TASK LIST
• a. In the podcast transcript, what year does Erin Rupp say she started beekeeping?
• b. Go on with the podcast transcript featuring Erin Rupp from the point where it stops.

--- EXCERPT PROVIDED Enclosed Below ---

Episode 4 includes an interview with Erin Rupp, founder and executive director of Pollinate Minnesota, an organization committed to teaching and advocating on behalf of pollinators.

Podcast Transcript

MINDSAILING: So welcome back, again, to the Currents and Currencies podcast. This is the podcast for leaders who are navigating the market sea change. Currents and Currencies is produced by the team at Mindsailing, an innovation agency based in Minneapolis that helps brands sail industry and cultural sea change with marketing communications and innovation strategies. Today I'm joined by Erin Rupp from Pollinate Minnesota, which is an organization committed to fostering education and policy change around pollinators, also known as bees. So today Erin's going to talk to us a little bit about her organization, the things that they're committed to doing, and, most importantly, probably, how they're navigating sea change in what is a very-- you could say "tumultuous" area of agriculture in our natural ecosystem today. So, with Erin, let's start kind of at the top. And what is the mission and purpose of Pollinate Minnesota?

ERIN RUPP: I run pollinate Minnesota. I started it in January (2015). And we're working towards a better Minnesota for pollinators and people. And I started beekeeping in 2007 and fell in love with them. If anybody has ever kept bees before, they're really-- or worked a hive or hung out with them, they're so different than us and so wonderful -- I don't know. They're really engaging, and they hook you in, and then you change your whole life to have a beekeeping business. [LAUGH] Or at least that's what happened to me. And I've been an informal science educator for a long time and found bees and my love for them grew. And using bees as a teaching tool is really exciting, because all of us know something about bees. And a lot of that knowledge is fear. You know-- they can sting, they can protect themselves. And if you put people in beekeeping suits and hang out with bees, it's an opportunity for empowerment, to get over that fear. And bees are really critical to the food that we eat. They're pollinating a third of our-- well, all of our fruits and nuts and vegetables, pretty much. And they're having a hard time. And so that education is pretty key right now. And the need for policy change is also key. And I started doing advocacy work a few years ago and really liked that, too. So kind of formed this organization around those two things. To help make things easier to be a bee.

--- End of Enclosed EXCERPT PROVIDED ---
--- DATA EXTRACT Enclosed Below ---

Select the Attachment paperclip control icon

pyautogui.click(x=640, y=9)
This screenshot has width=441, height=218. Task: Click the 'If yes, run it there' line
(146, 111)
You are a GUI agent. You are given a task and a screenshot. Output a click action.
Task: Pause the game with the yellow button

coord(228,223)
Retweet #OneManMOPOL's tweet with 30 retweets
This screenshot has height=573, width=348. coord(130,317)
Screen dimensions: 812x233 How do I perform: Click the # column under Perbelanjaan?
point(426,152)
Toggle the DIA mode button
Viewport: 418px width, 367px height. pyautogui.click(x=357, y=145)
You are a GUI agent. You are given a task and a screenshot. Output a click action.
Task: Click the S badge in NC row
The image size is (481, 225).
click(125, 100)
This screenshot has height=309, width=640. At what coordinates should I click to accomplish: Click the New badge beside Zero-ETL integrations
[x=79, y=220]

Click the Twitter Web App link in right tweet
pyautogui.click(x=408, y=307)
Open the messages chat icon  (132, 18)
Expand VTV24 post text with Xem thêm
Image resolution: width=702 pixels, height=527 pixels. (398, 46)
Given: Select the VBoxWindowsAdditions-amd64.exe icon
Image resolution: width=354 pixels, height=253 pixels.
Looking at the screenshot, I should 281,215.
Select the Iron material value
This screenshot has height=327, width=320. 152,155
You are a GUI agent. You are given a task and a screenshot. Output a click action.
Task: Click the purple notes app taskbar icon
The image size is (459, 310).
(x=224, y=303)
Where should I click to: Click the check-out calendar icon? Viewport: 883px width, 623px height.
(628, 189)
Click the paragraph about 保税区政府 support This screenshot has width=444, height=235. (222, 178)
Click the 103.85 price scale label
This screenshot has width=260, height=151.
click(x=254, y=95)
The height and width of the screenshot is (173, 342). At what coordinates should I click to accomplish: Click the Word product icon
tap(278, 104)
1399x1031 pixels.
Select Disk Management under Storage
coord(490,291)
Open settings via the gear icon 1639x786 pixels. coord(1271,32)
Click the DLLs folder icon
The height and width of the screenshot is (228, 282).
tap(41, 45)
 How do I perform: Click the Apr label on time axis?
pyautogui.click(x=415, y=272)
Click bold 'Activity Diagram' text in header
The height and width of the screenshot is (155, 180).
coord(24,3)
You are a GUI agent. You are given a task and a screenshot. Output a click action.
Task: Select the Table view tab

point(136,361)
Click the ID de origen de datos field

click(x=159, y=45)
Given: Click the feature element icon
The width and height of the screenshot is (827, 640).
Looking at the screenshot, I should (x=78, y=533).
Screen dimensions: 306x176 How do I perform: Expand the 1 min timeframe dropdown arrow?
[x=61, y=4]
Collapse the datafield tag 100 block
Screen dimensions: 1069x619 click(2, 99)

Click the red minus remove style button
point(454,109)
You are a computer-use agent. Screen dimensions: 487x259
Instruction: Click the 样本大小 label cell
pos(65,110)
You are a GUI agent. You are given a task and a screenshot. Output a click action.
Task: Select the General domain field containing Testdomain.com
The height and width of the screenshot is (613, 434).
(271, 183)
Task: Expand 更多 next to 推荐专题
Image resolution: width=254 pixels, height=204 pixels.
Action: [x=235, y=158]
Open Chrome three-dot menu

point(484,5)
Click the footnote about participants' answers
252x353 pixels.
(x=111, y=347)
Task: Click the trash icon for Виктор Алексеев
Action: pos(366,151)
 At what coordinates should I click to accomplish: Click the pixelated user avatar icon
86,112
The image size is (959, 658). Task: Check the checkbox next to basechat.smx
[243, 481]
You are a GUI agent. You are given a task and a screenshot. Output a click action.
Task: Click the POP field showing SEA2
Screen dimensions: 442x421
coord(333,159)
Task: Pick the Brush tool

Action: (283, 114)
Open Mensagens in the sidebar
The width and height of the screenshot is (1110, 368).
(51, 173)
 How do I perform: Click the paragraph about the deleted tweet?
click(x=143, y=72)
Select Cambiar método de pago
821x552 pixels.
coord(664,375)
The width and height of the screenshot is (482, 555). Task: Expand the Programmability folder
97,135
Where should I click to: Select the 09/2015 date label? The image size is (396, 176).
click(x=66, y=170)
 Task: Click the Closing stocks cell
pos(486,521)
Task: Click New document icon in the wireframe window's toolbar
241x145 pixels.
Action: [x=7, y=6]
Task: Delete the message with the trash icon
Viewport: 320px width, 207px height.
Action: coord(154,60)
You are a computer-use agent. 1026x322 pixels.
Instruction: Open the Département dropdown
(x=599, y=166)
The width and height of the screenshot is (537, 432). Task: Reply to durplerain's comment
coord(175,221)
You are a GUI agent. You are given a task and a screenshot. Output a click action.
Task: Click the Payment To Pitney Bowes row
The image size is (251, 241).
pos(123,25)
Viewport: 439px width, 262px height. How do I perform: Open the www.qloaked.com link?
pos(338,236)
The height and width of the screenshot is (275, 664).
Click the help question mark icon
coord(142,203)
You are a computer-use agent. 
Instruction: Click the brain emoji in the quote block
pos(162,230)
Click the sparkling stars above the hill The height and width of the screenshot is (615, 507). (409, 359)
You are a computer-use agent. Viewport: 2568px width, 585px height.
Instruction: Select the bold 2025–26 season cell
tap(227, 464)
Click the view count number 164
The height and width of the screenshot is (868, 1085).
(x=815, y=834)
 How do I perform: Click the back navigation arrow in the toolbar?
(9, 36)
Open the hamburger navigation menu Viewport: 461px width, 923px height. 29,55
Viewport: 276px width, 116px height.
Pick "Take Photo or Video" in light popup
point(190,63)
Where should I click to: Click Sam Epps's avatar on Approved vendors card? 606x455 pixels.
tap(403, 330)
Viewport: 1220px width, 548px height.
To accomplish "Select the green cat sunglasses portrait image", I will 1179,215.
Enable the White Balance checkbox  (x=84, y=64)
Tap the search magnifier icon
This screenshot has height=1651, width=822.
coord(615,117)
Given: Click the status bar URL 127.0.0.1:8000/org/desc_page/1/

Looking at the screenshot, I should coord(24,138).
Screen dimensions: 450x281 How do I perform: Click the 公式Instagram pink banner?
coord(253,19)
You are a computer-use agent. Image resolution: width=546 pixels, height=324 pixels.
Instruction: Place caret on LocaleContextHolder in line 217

--- End of Enclosed DATA EXTRACT ---

ANSWER LIST
• a. 2007

• b.
MINDSAILING: Awesome. So tell me a little bit more about that. You mentioned it being kind of a hard time to be a bee right now. What are some of the major shifts that we're seeing? I mean, obviously, you know, in this podcast we try and talk a lot about sea change, because that's-- you know, epic forces that are acting upon our environments and our surroundings and are having an impact on how we think about the ways that we lead our lives. So as you think about pollinators-- I'm going to try and start calling them "pollinators"-- what are some of the major shifts that we're seeing in their world?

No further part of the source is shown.